Our study is limited to the investigation of only two disease entities. We do not know whether the observed regional and temporal variations in coding also apply to other disease entities. For Germany, no systematic analysis of the coding quality and regional variations in coding quality of claims data has been published up to date  and published data on the quality of coding using ICD-10 are rare in general [29, 30]. In Australia, Henderson et al. found a high level of reliability for principal codes of hospital discharge letters when comparing hospital coding and auditor coding . However, Stausberg et al. demonstrated that the agreement in coding decreased when more detailed (for example five digit versus three digit ICD-10) codes were used and concluded that very detailed classification and complex coding rules for ICD-10 diagnoses cause significant difficulties even for coding experts . The complexity and ambiguity of the coding rules may contribute to the formation of different coding preferences, which could result in the differences we observed.

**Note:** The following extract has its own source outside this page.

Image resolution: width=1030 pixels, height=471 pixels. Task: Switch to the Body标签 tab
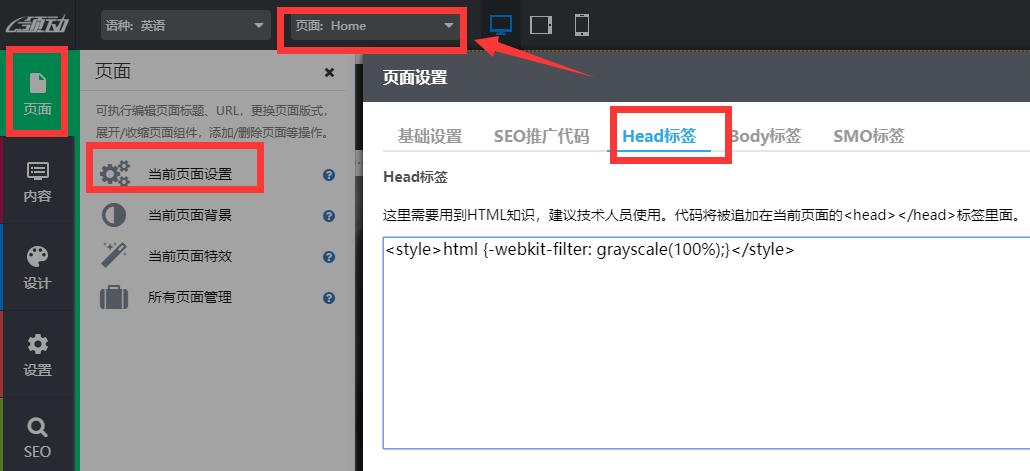tap(765, 136)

Furthermore, in our analysis, it was not possible to distinguish between "true" differences in disease epidemiology and coding differences. For example, we were not able to adjust for the levels of alcohol consumption which may increase incidence of oesophageal bleeding. On the other hand, we could show that regional and temporal differences in the incidence of hospitalisations due to OB or UGIB nearly disappeared when specific and unspecific codes were analysed together. This supports the assumption that "true" disease differences were only to a minor degree accountable for the found regional and temporal differences.